Excerpted text:
★ ★ ★

The final map of AAV2L336C had a global resolution of 1.86 Å, with a largely homogeneous local resolution distribution within the core of the capsid shell that drops to >1.92 Å at the solvent exposed surfaces (Fig. 1c-d and Supplementary Table 1). Using this map, an atomic model was derived for the common region of the VP monomer, residues 226 to 735 (VP1 numbering), which was symmetry expanded by icosahedral matrix multiplication to produce the full 60-mer viral capsid. As in previously reported AAV structures, the VP1u, VP1/2 common sequence, and the N-terminus of common VP3 are disordered. The final model corresponded closely to the map, with good statistics (Supplementary Table 1), including a high EM-Ringer23 score of 8.49 and a correlation coefficient following model refinement in Phenix of 0.84924. The EM-Ringer score reflects accuracy of fit between model and map based on side-chain rotameric positions. At this resolution, the map is of sufficient quality to see numerous features with unprecedented detail (Fig. 2 and Supplemental Movie 1) including: 1) the backbone tracing with well-defined carbonyls; 2) explicit structure to most side-chains, rotamers, holes in aromatic residues, as well as prolines and associated puckers; 3) ordered solvent throughout the structure, including primary and secondary hydration shells; and 4) the distinct appearance of density for individual oxygens of carboxylate groups, which occasionally begin to show traces of H-bonding geometry.

★ ★ ★

Excerpted records:
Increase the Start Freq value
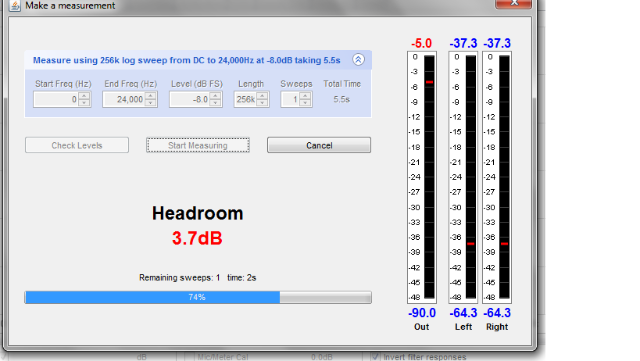 click(84, 96)
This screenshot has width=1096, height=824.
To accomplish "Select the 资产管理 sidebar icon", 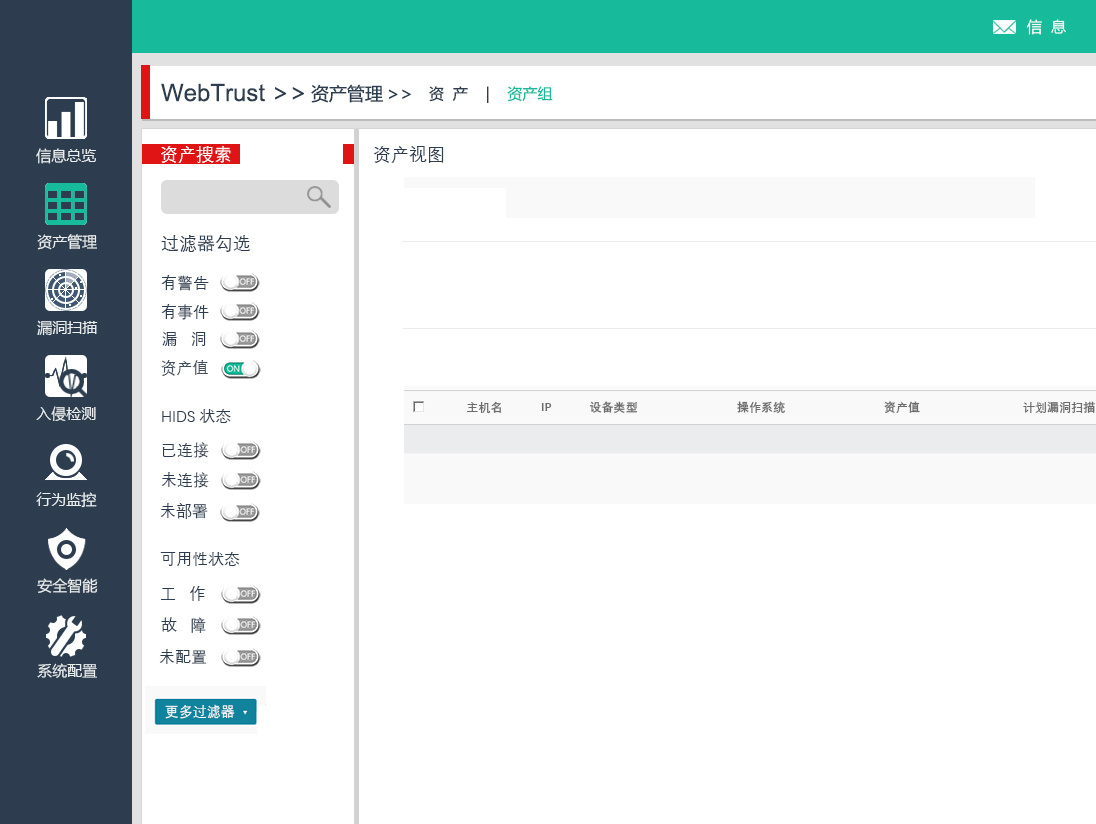I will pyautogui.click(x=65, y=203).
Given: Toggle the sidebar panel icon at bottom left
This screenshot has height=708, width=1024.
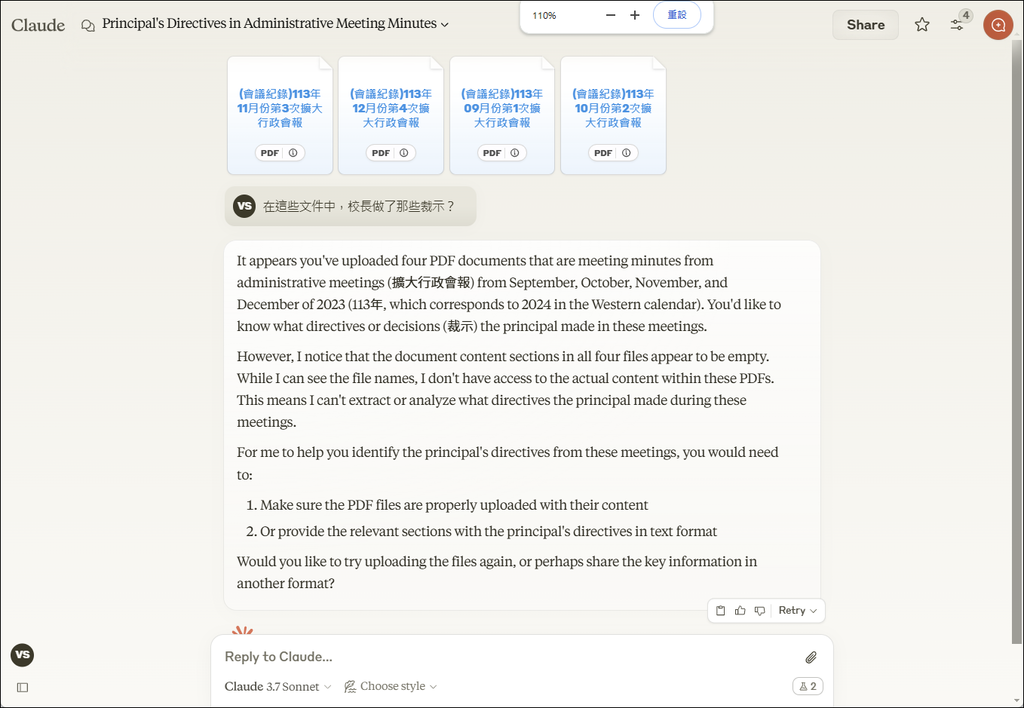Looking at the screenshot, I should pyautogui.click(x=22, y=687).
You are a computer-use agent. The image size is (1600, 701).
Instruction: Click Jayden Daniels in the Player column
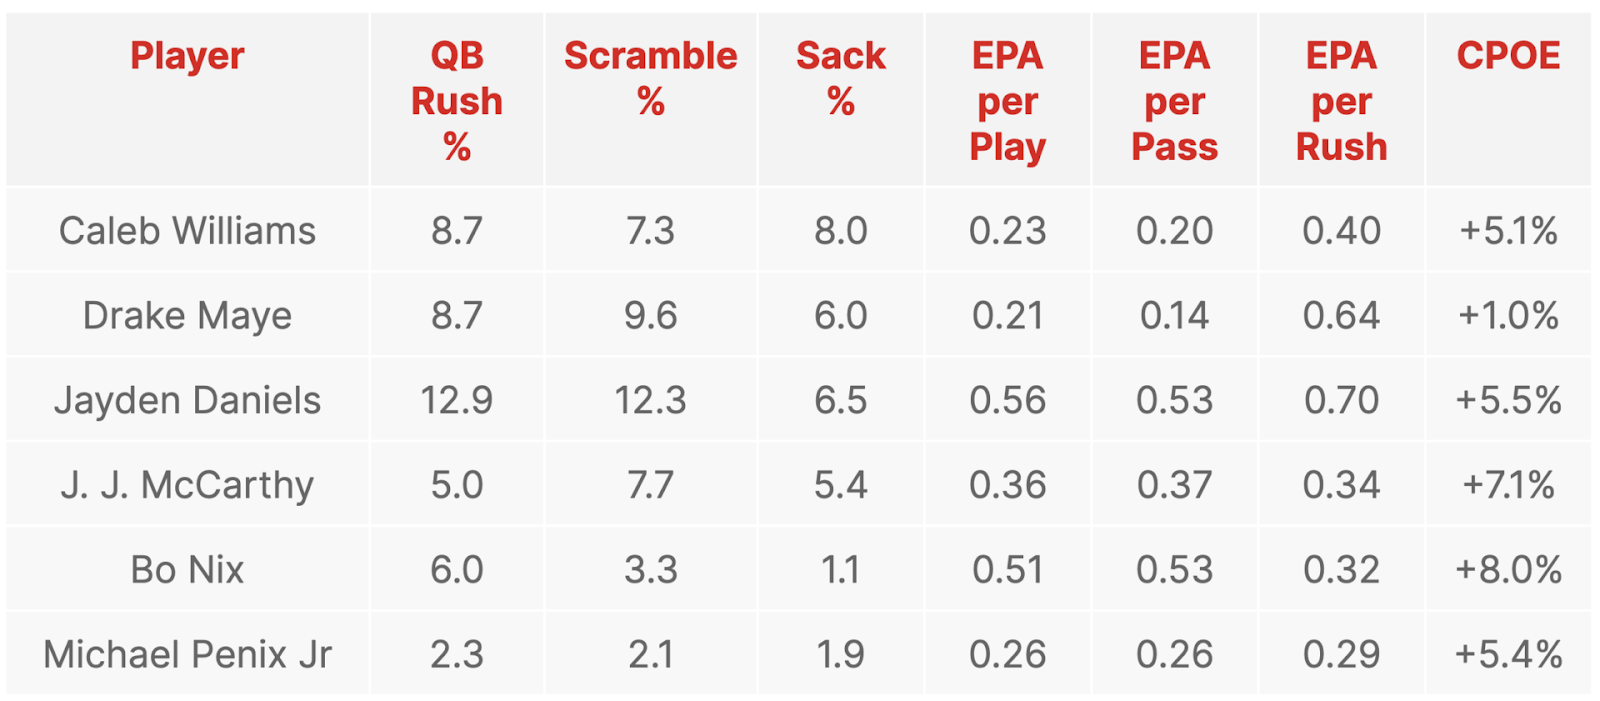pyautogui.click(x=187, y=401)
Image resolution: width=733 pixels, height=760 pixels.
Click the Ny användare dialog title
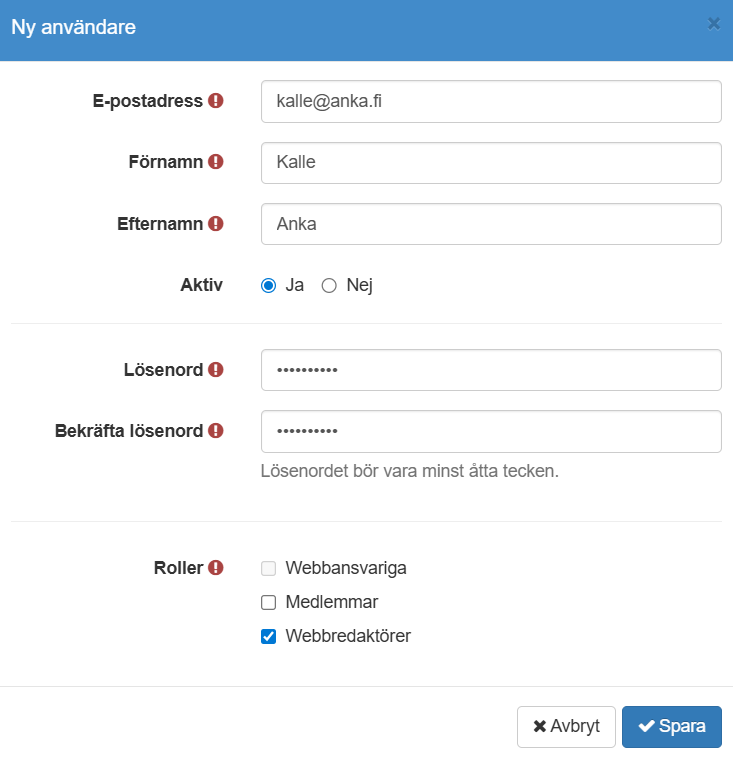(73, 27)
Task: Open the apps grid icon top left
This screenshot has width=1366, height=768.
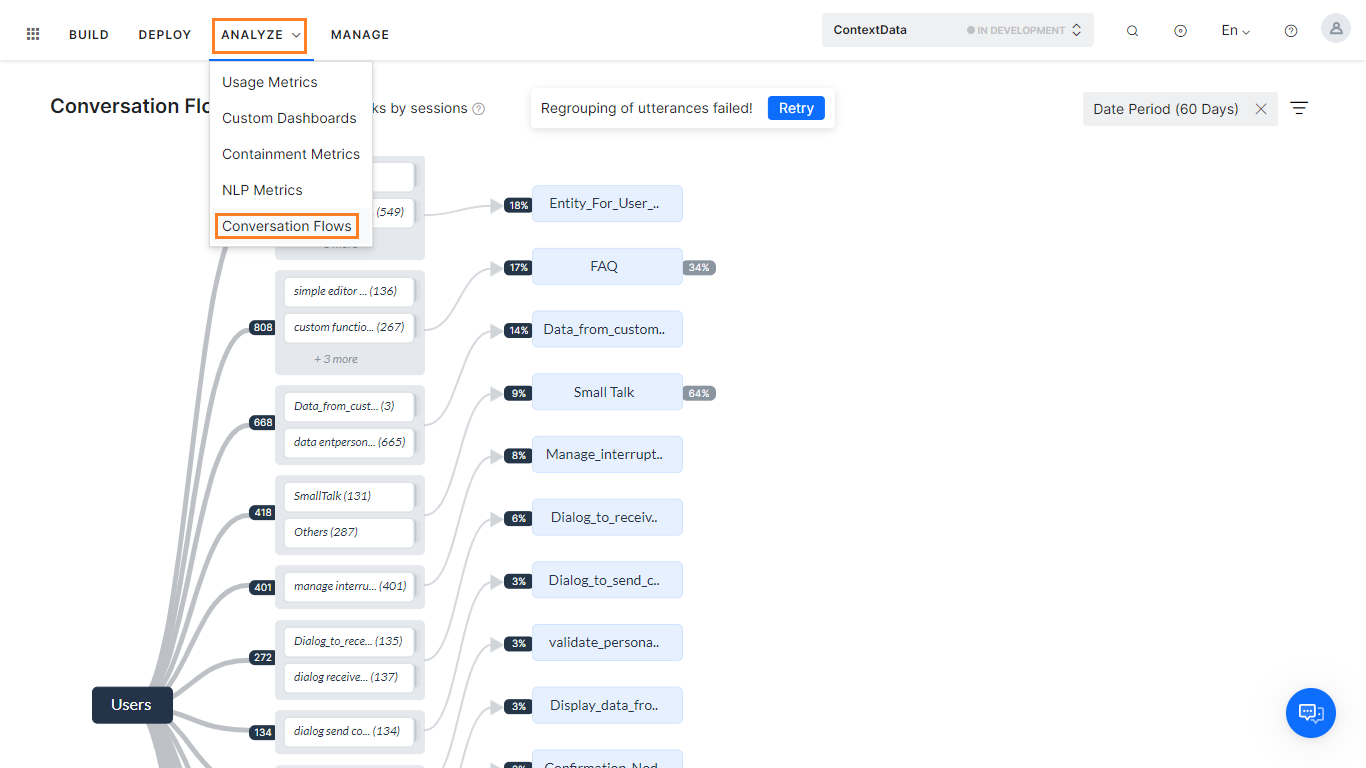Action: pos(33,33)
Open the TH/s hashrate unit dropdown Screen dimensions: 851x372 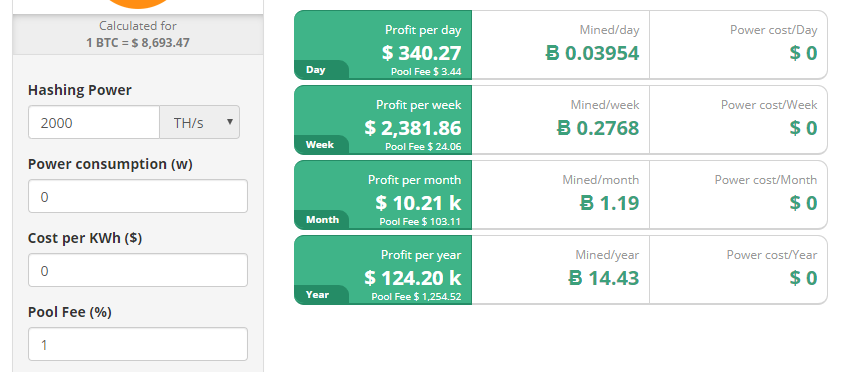[x=199, y=122]

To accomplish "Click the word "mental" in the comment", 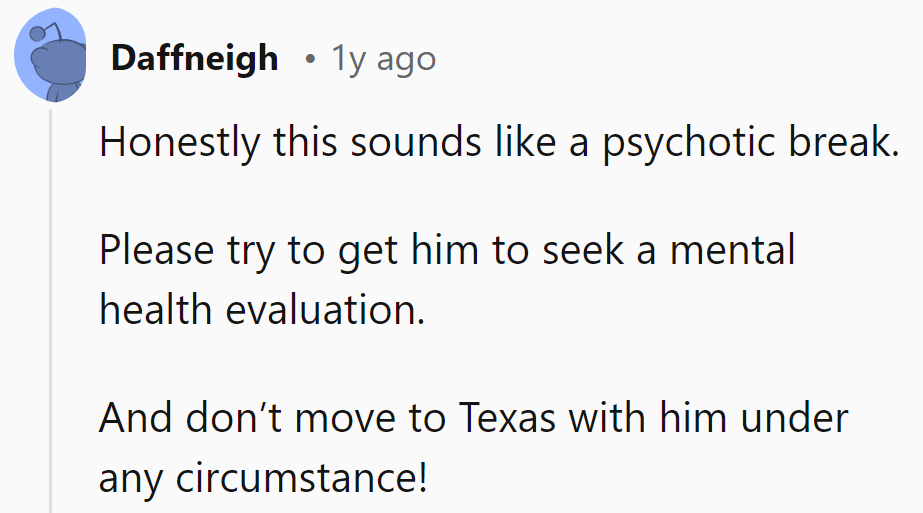I will (733, 249).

★ ★ ★

Questions:
**1)** Answer these about the AAV2L336C capsid text:
(a) What was the global resolution of the final map?
(b) Which residues did the atomic model cover, in VP1 numbering?
(c) What does the EM-Ringer score reflect?
**2)** Carry the AAV2L336C capsid text on past its final sentence.
The records have nothing to do with what comes next.

Exercise results:
**1)**
(a) 1.86 Å
(b) Residues 226 to 735
(c) The accuracy of fit between model and map, based on side-chain rotameric positions

**2)**
Efforts to improve the AAV gene delivery system have focused on structure-function analysis of the viral life cycle and of engineered capsids to improve therapeutic efficacy. The 1.86-Å resolution structure of AAV2L336c represents the most accurately interpreted AAV capsid model thus far (Fig. 3). This particular variant also exhibits specific structural changes that are clearly captured in the density map, and these changes may be associated with infectivity defects (Supplementary Note 2 and Supplementary Fig. 7). High-resolution structural information can aid the annotation of: 1) water networks required to stabilize the capsid structure assembly and involved in its function; 2) the protonation states of acidic and histidine residues important for interactions in the endo/lysosomal pathway; 3) capsid interactions with the transcription machinery and during capsid assembly; and 4) precise receptor and antibody interactions. Details from such analyses can guide the engineering of AAVs at specific residues to eliminate interactions, such as those with pre-existing host immune system molecules, or improve function, such as specific tissue targeting. Notably, the number of known sites of interaction between the AAV ligand and host receptor/antibody far exceeds the number of experimentally derived AAV models. For this reason, the fact that high-resolution structures of AAV variants can be derived with as few as ~100 particles (Supplementary Fig. 5) is noteworthy and will accelerate the compilation of a comprehensive structural understanding of AAV:host interactions5.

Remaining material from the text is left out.